Professor Rasmita Raval is Director of the Open Innovation Hub for Antimicrobial Surfaces at the University and Co-Director of National Biofilm Innovation Centre.

This article was originally published in the New Statesman. 

Biofilms play a critical role in countering the threat from resistant microbes.

A key step in fighting infection and anti-microbial resistance is understanding how bacteria interact with surfaces. New knowledge allows us to develop advanced surfaces that prevent the development of sophisticated bacterial colonies, or biofilms, offering a new approach in the war against microbes.

Within hospitals and other healthcare settings, surfaces play a crucial role in the epidemiology of healthcare-associated infections (HAIs) – infections acquired by a patient during their stay in hospital. Although some HAIs can be treated easily, others can seriously impact a patient’s health, extending their stay in hospital and increasing costs for healthcare providers, as well as causing additional distress. HAIs are an issue of critical societal importance. Each year, they are estimated to cost the NHS over £2bn and cause around 37,000 deaths across Europe.

Anti-microbial resistance (AMR) is a major 21st-century challenge. AMR arises when the organisms that cause an infection evolve in ways that allow them to survive modern medical treatments such as antibiotics. AMR occurs naturally within the biological world but has been accelerated by factors including the misuse of medicines, poor infection control, and globalisation. Warnings from the World Health Organisation and the UK’s chief medical officer have underlined the serious threat of AMR.

Biofilms play a critical role in both infection and AMR, with up to 80 per cent of associated microbial infections linked to biofilms.

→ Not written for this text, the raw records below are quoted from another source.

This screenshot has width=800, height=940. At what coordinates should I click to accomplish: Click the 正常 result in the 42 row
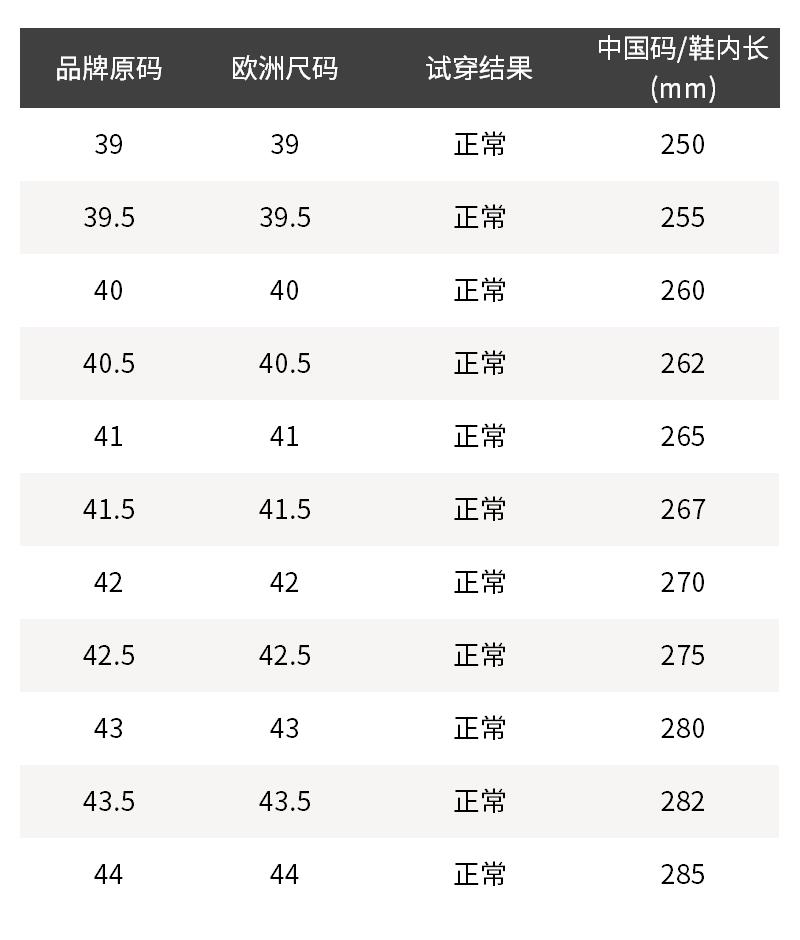click(x=480, y=583)
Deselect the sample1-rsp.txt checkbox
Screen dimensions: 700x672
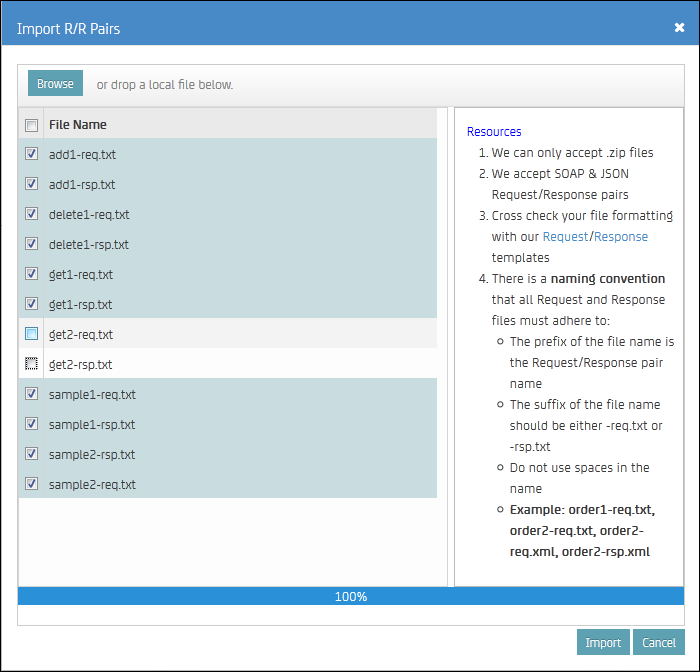point(31,424)
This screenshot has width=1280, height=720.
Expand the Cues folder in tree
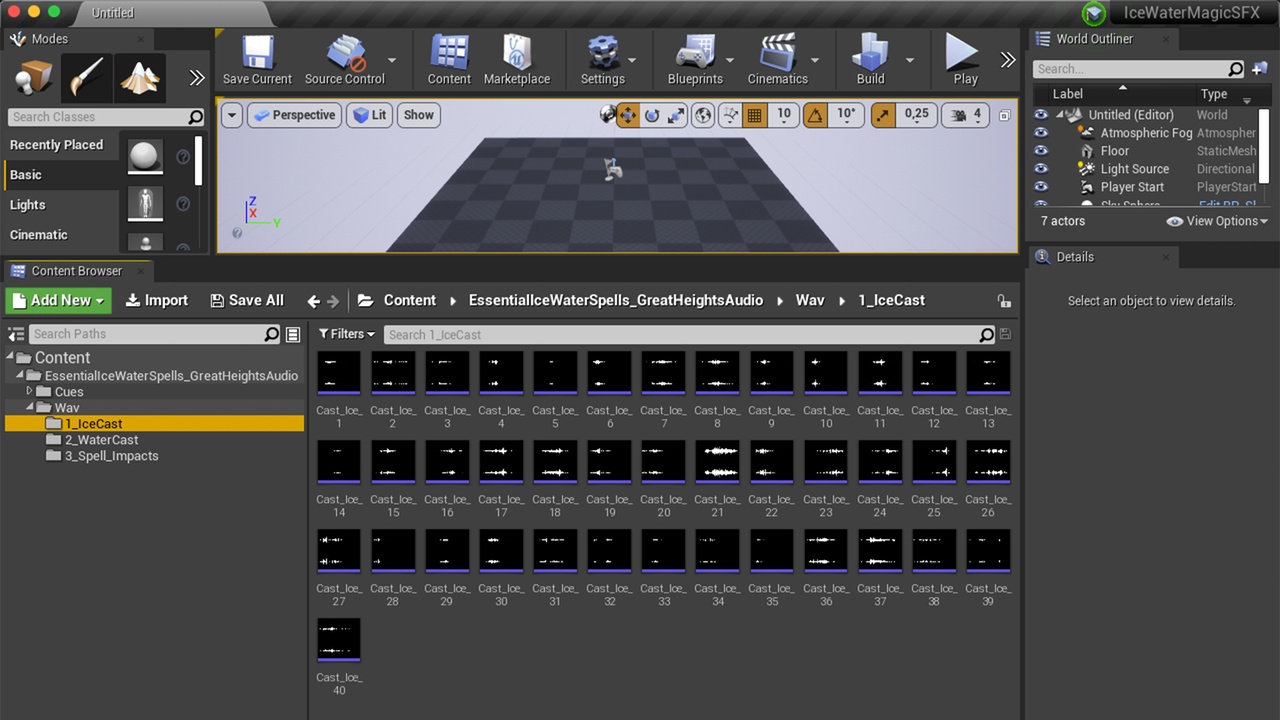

They are sophisticated communities of microbes with defence mechanisms that have evolved over millions of years. These dense communities are able to cooperate, communicate and have a greater resistance to antibiotics and anti-microbials than individual organisms. Most chronic wounds, such as diabetic ulcers, are infected with biofilms that stop them from healing. Once a biofilm is formed and developed it is almost impossible to overcome. Therefore, it is important for surface scientists to instead focus on preventing biofilms forming in the first place.

A key weapon against AMR is knowledge and an understanding of how bacteria interact with surfaces in hospitals, such as catheters, endotracheal tubes used in ventilators, and patients’ wounds. The economic health-related impact of biofilms is estimated to cost the global economy around $387bn per year, with a significant proportion of HAIs in the NHS being urinary tract infections associated with biofilms on catheters.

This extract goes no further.